No further negotiations are currently scheduled (as of July 12). Last month, UPS workers voted by a large margin to authorize the Teamsters Union leadership to call a strike. Union leaders say they will call a strike on August 1, if by then there is no new agreement.
UPS wants to limit wage increases for full-time workers at top pay to a 6 percent raise over the life of a 5-year contract, far less than the rate of inflation. All UPS workers are pushed hard by UPS, even the full-time drivers who – thanks to lots of compulsory overtime – make a decent wage. But in big cities like San Francisco, even the best-paid UPS workers have a hard time paying their bills, given how the cost of living has increased so much in the last year and continues to rise.
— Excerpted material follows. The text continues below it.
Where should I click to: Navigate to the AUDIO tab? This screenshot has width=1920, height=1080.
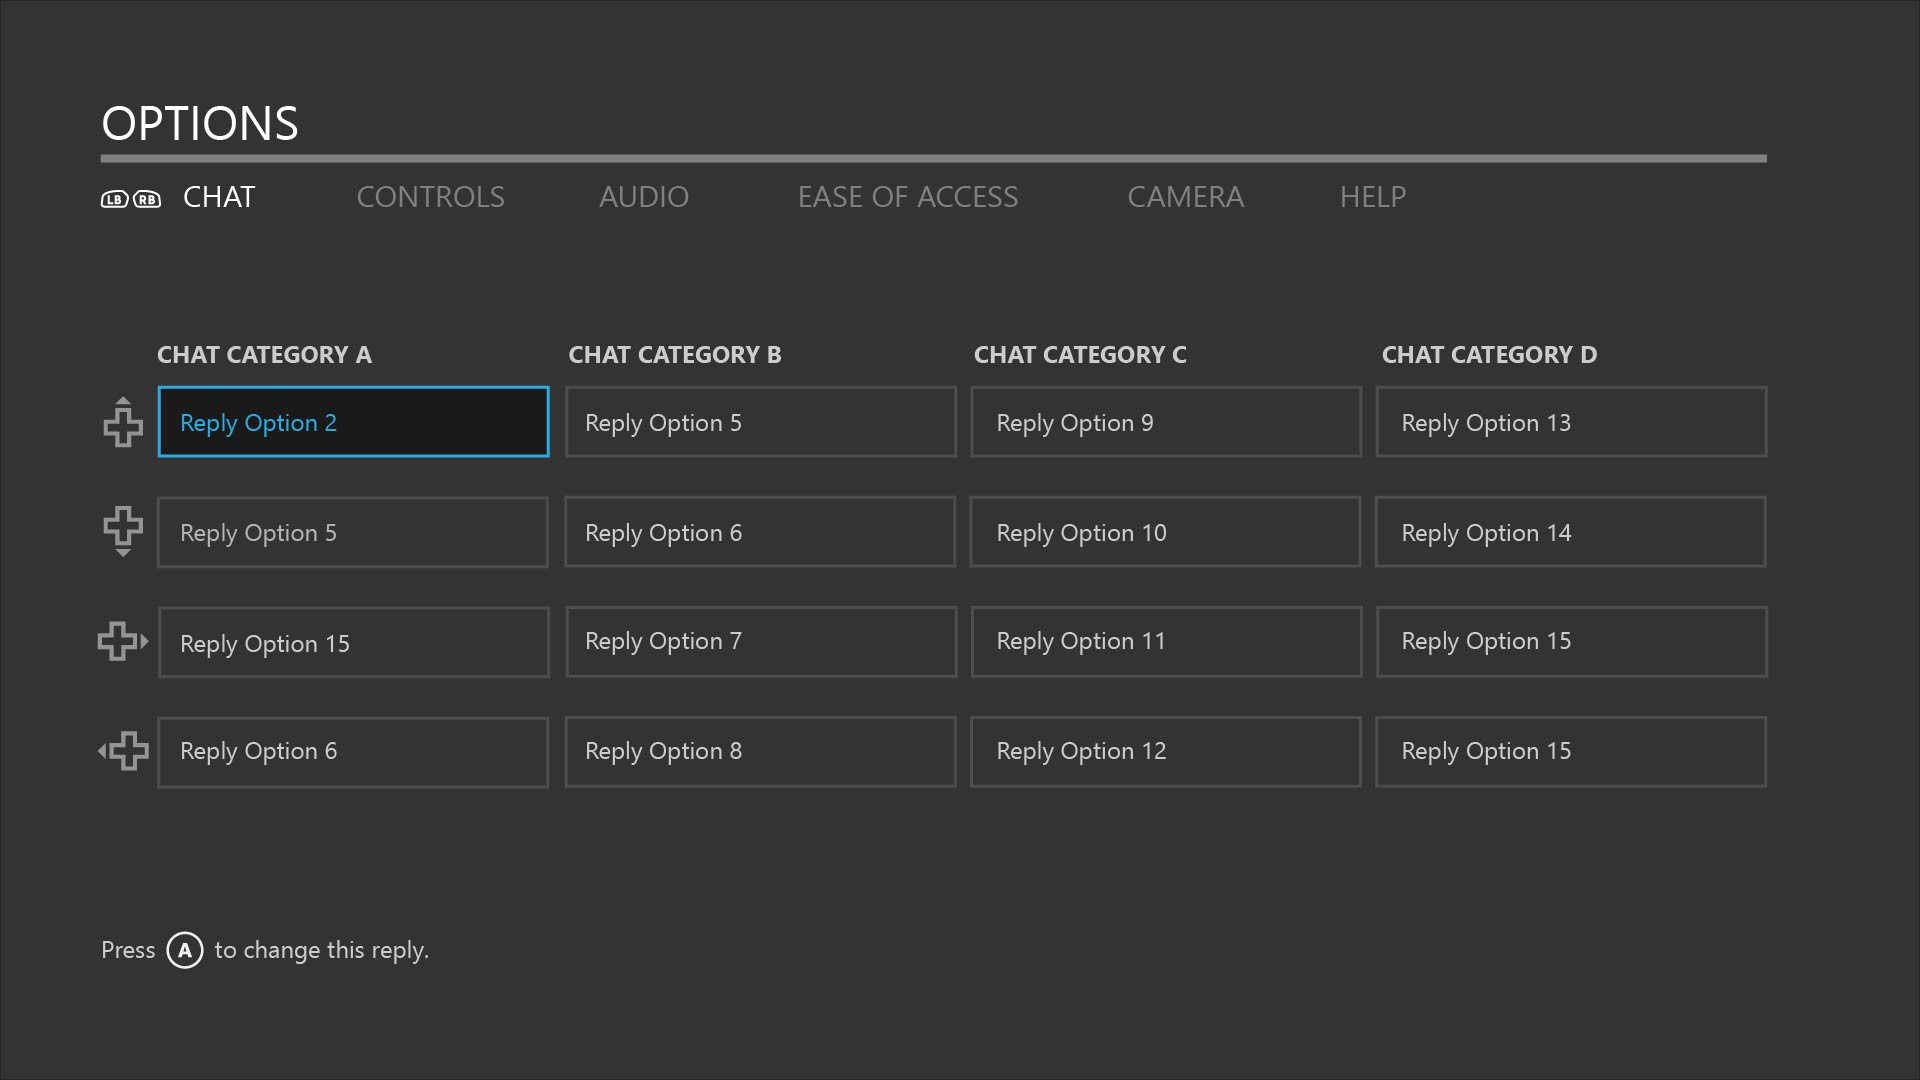pyautogui.click(x=644, y=195)
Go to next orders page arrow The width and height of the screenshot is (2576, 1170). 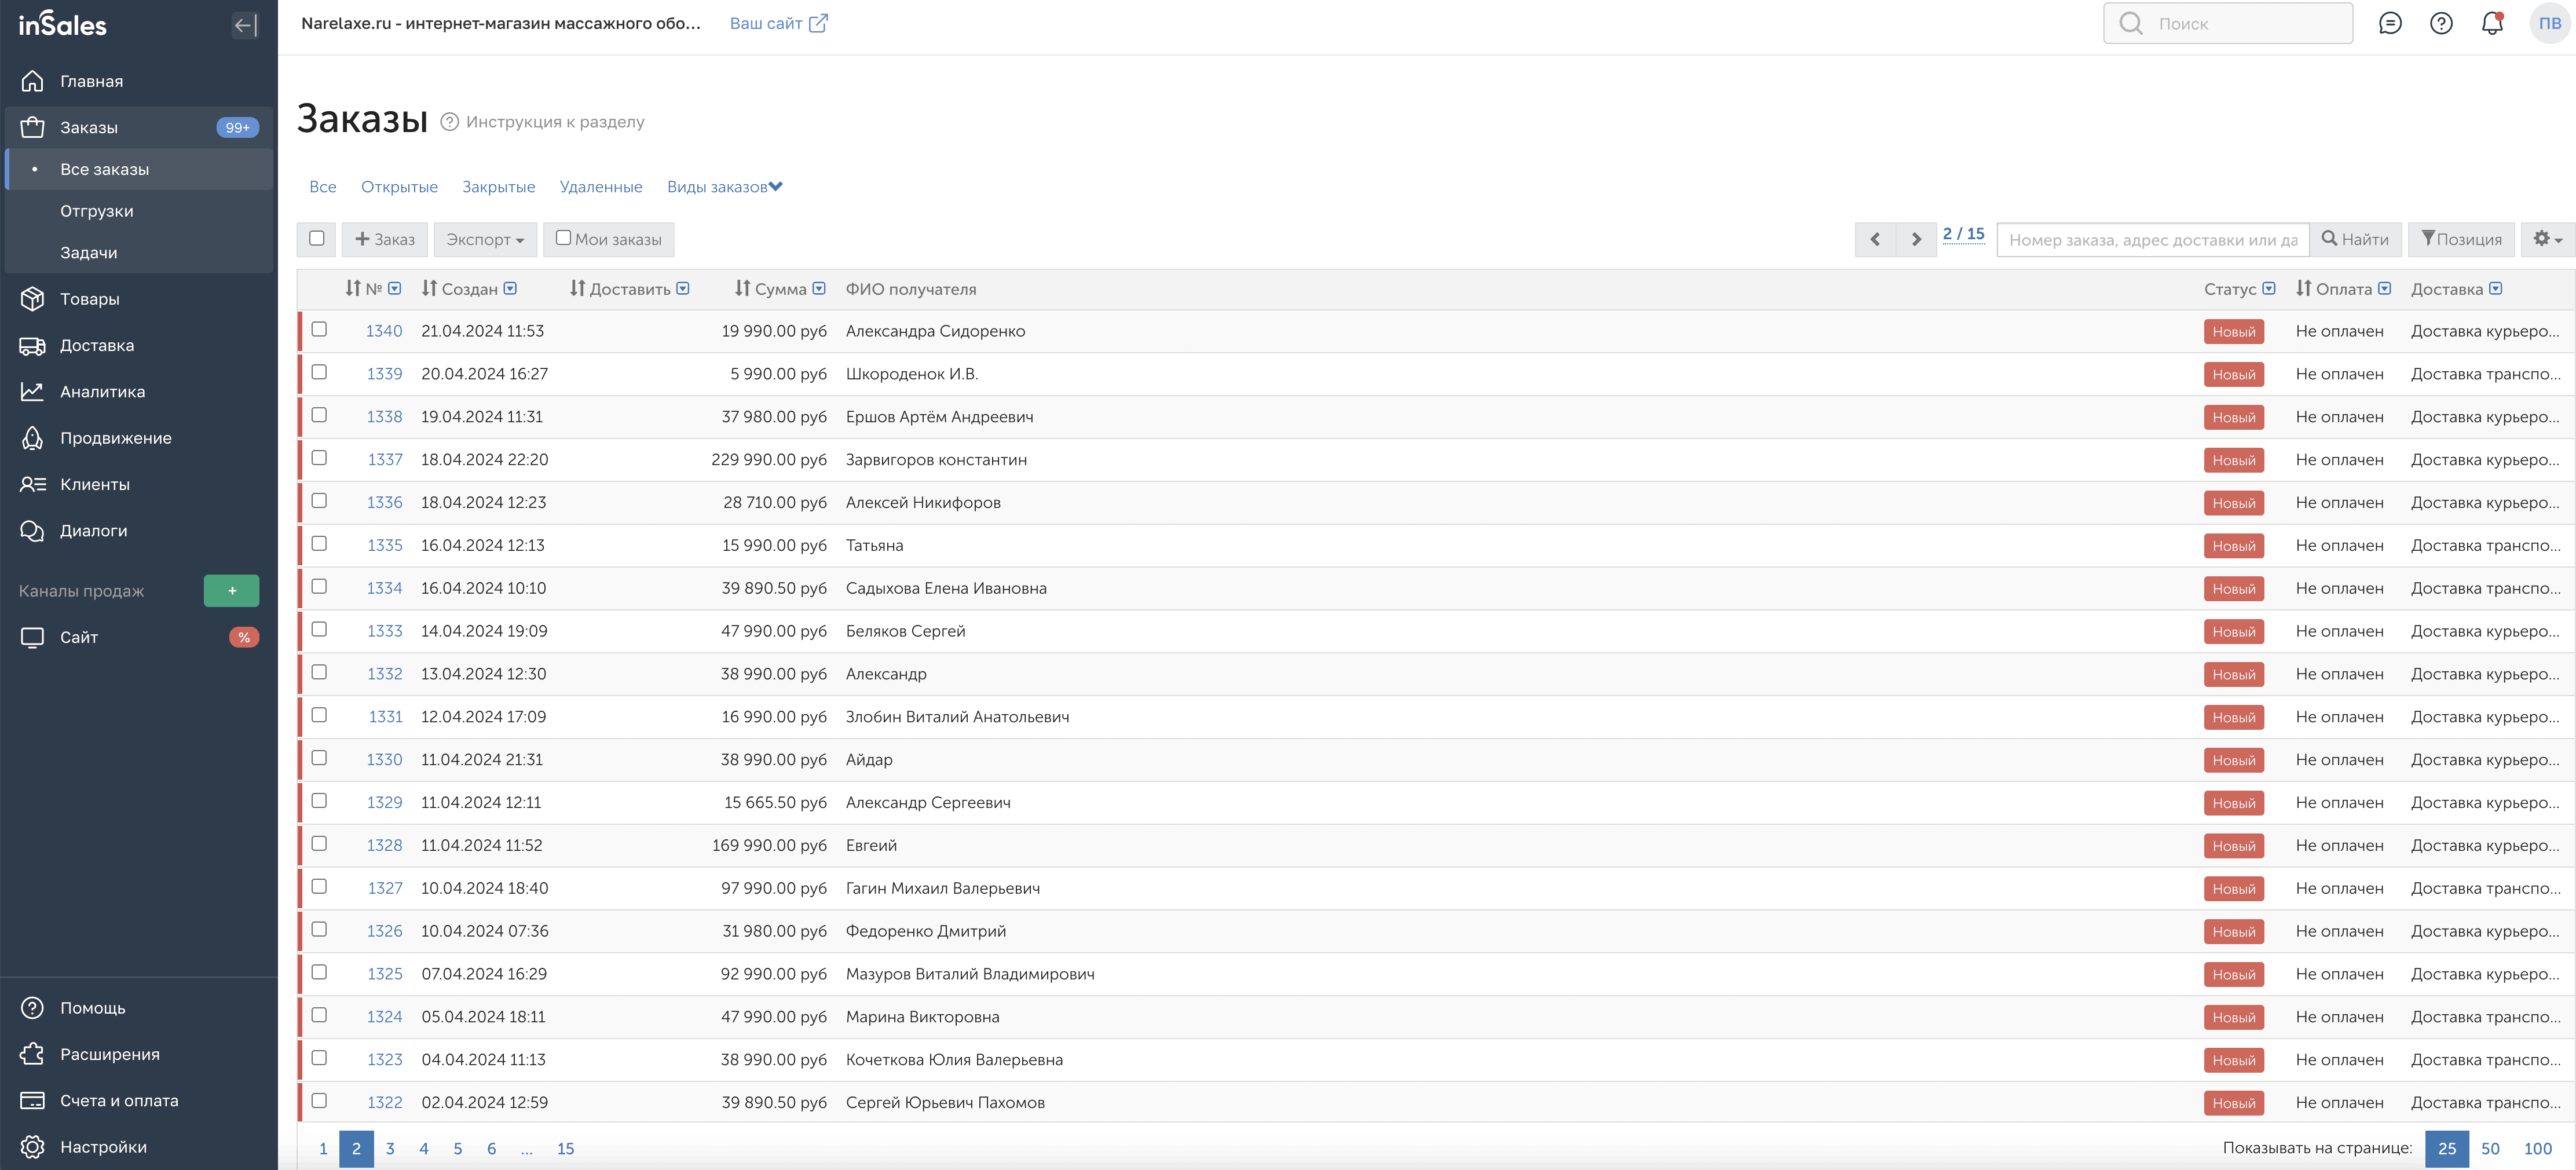[1916, 239]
A majority of UPS workers, however, are part-time and they are exploited even more than full-time workers.
For part-time workers, the starting pay in most of the country is $16 per hour, topping out at $20. UPS part-timers, who sort and load packages into the brown delivery trucks, have horrific working conditions, especially in the summer when temperatures in the poorly ventilated warehouses can reach 100 degrees and more. They are not guaranteed more than 3.5 hours of work a day, but with little or no advance notice management can hold them on the job for hours more. Part-timers are demanding a host of improvements, including starting pay of $25 and proportionate wage increases for everyone working there now.
For its part, UPS has stated it won’t put more money on the bargaining table than it has already offered for wage increases. In the barns and the hubs, UPS managers and supervisors are telling each group of workers that a larger raise for them will have to come at the expense of the wages and benefits it has offered to the other classifications. UPS workers should know better than to fall for this divide-and- conquer tactic. Last year UPS made $11.2 billion in profits! They have enough to pay everyone more.
The big corporations have had great success in pushing down the buying power of all wages over the last decade. At the same time, the work we do has generated great gains in wealth for the wealthiest One Percent. UPS’s profits tripled during the pandemic. The top boss, Carol Tome, took home a total of $46.2 million for the years 2021-2022. UPS workers will certainly have that in mind when they vote on whether to accept the stingy wage offer UPS has on the table.
Every day, UPS delivers over 15 million packages in the United States alone. A strike of more than a few days will cause convulsions in parts of the economy that depend on rapid deliveries every day. A strike could cost UPS hundreds of millions per week in lost profits. This means UPS workers have a lot of leverage they can use to get what they want. UPS workers are asking for public support and we all have a stake in how the conflict at UPS turns out. If UPS workers make real gains, it will be a signal to all workers in every part of the economy that it’s possible to stand up to profit-mad corporate bosses and to fight for what we and our families need.